Collected data entries
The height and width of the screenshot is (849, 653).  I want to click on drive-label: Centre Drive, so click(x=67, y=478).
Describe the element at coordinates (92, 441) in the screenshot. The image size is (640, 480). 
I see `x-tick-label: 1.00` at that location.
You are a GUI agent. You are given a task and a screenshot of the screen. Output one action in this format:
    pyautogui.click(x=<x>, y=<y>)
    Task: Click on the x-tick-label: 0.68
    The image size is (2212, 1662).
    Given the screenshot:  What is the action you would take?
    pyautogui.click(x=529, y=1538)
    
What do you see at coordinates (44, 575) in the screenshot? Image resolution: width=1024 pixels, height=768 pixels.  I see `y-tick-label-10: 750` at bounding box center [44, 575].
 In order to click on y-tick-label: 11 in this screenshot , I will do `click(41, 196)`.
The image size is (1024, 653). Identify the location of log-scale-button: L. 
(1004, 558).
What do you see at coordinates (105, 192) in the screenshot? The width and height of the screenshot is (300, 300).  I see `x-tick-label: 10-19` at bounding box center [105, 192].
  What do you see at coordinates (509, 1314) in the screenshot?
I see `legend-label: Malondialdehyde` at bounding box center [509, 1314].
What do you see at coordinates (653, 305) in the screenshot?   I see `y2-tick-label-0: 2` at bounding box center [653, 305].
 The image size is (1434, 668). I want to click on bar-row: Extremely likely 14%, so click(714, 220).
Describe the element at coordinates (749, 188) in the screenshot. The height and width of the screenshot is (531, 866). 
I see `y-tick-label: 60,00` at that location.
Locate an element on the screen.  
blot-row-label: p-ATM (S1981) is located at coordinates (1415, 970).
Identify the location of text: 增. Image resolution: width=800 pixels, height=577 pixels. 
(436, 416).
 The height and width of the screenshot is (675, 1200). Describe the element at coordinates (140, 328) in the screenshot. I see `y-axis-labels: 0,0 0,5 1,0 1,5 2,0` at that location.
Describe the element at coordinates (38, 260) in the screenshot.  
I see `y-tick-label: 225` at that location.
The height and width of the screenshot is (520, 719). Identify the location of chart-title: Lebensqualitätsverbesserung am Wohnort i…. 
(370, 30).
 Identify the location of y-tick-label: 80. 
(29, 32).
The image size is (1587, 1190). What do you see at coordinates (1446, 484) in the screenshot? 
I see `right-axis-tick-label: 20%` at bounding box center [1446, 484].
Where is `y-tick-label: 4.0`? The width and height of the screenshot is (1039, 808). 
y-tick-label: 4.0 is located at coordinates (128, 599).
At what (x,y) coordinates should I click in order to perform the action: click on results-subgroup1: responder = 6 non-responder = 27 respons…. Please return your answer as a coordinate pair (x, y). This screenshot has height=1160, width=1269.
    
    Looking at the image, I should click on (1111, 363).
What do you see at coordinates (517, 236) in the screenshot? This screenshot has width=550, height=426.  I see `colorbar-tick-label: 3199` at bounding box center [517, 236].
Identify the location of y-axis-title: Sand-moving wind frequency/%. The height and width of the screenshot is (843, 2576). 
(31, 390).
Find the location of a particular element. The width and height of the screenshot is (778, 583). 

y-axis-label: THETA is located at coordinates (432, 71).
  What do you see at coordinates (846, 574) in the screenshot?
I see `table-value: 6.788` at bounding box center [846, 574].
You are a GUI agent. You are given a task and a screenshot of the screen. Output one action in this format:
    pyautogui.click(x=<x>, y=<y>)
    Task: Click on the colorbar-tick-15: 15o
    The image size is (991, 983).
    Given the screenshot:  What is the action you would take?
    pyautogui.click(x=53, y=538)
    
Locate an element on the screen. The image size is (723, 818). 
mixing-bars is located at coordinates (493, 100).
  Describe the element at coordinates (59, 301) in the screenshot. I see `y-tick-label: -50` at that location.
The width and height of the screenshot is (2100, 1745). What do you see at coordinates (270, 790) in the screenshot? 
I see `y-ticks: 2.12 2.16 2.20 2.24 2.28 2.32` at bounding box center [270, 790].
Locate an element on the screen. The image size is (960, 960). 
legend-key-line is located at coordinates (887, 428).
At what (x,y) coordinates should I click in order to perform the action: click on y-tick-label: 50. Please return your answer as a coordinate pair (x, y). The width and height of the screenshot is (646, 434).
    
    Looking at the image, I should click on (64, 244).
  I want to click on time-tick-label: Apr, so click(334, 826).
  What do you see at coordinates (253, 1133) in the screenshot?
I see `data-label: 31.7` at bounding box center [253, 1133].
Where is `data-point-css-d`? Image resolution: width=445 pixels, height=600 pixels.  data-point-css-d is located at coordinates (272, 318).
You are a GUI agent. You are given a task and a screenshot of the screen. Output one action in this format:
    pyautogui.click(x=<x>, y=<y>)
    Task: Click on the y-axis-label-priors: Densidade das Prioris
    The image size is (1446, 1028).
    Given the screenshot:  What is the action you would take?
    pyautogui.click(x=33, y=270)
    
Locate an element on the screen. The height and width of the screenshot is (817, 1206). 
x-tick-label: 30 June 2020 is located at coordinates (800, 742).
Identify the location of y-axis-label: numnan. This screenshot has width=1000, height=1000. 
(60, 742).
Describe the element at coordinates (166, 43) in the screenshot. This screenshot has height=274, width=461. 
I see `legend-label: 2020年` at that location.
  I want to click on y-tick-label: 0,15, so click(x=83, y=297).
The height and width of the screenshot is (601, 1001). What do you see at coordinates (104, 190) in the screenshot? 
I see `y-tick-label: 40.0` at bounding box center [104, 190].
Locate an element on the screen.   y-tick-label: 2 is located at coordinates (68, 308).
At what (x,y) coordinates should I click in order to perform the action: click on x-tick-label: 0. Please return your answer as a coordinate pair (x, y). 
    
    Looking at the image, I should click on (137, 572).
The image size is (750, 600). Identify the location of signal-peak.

> Task statement
Give the lines from the one containing "The width and height of the screenshot is (2100, 1745)." to the one containing "center [270, 790]." as a Markdown table with the columns Number and Line, leaving out any blank lines.

> Response box
| Number | Line |
|---|---|
| 1 | The width and height of the screenshot is (2100, 1745). What do you see at coordinates (270, 790) in the screenshot?  |
| 2 | I see `y-ticks: 2.12 2.16 2.20 2.24 2.28 2.32` at bounding box center [270, 790]. |